Tempus One is a voice and text assistant—available via the Tempus Hub desktop and mobile app—that is designed to provide clinicians with quick access to their patient’s full clinical and molecular profile to help inform clinical decisions in real time. Through Tempus One, clinicians can, among other things: access new clinical test reports and receive status updates of a patient’s report; rapidly filter patient incidence by alteration, gene, or diagnosis; quickly access summarized patient information; review report information on actionable biomarkers; and easily query clinical guidelines for up-to-date standard of care insights, according to the company.

Tempus says it originally unveiled the first prototype of Tempus One in early 2021 and subsequently enrolled a cohort of clinicians into a pilot program as provisional beta users. The company spent the past two years refining the Tempus One technology through informed iterations based on physician feedback and user testing, evolving the technology to incorporate generative AI—built on top of large language models—directly into clinical care settings. 

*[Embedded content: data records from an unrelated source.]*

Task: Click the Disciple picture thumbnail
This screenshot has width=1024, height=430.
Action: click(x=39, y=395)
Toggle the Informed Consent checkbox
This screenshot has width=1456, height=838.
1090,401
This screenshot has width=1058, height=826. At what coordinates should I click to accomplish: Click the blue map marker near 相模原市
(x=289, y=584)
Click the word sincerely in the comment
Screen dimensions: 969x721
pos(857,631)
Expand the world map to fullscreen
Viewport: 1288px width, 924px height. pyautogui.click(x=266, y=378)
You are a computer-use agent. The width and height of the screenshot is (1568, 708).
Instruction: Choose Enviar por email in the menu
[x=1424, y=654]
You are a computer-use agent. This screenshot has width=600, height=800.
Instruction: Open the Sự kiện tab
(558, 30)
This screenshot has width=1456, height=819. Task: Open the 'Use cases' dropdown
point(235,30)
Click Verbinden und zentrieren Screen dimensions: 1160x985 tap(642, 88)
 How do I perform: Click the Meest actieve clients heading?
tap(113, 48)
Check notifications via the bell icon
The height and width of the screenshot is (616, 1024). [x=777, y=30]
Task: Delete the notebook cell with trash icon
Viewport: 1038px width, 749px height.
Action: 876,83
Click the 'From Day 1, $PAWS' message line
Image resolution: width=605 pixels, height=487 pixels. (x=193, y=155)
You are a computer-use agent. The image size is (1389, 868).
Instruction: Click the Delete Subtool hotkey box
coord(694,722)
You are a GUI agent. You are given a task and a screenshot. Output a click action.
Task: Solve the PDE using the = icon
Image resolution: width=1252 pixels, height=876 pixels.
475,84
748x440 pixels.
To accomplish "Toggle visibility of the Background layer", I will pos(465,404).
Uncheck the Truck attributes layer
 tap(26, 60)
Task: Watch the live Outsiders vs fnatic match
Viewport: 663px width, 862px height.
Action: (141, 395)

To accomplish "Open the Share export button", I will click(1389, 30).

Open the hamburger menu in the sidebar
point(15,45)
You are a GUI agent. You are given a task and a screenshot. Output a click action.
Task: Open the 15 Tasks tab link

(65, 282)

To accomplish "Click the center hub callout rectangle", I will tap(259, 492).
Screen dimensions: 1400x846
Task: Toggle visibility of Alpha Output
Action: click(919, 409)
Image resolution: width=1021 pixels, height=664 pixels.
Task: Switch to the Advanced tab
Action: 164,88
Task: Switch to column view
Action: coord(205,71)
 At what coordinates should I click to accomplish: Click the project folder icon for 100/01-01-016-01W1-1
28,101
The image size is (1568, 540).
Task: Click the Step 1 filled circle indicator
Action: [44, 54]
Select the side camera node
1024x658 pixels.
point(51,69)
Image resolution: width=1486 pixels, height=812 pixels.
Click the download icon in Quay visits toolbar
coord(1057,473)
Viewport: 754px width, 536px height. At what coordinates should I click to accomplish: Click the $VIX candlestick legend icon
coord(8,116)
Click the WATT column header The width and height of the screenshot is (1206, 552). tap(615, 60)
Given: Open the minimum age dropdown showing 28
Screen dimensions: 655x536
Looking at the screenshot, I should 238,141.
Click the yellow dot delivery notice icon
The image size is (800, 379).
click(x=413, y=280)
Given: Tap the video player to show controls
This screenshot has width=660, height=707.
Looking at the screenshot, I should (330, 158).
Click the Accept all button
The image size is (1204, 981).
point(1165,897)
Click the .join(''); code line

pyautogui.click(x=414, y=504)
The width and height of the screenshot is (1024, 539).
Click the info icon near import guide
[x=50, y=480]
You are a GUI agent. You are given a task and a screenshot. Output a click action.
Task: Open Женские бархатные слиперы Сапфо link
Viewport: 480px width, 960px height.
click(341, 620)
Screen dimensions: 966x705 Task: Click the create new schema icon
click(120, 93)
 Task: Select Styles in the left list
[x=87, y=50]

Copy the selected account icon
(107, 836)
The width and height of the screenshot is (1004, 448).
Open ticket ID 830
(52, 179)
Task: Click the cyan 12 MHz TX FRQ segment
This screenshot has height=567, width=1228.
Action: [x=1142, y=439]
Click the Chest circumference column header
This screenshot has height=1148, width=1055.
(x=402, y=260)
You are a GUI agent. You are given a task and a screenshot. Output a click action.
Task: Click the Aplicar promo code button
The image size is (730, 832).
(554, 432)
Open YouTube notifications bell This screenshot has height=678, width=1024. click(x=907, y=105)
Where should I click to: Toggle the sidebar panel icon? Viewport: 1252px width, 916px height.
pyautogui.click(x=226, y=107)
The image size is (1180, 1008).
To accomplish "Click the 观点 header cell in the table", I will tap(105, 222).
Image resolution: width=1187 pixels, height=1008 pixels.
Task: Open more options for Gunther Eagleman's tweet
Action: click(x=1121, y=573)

“Tempus One leverages our vast healthcare dataset, which now exceeds 100 petabytes of curated data, and uses pioneering advancements in generative AI, enabling us to place our precision medicine platform at the fingertips of every clinician we serve, ultimately improving their ability to make data-driven treatment decisions on behalf of their patients,” said Eric Lefkofsky, founder and CEO of Tempus, in a statement.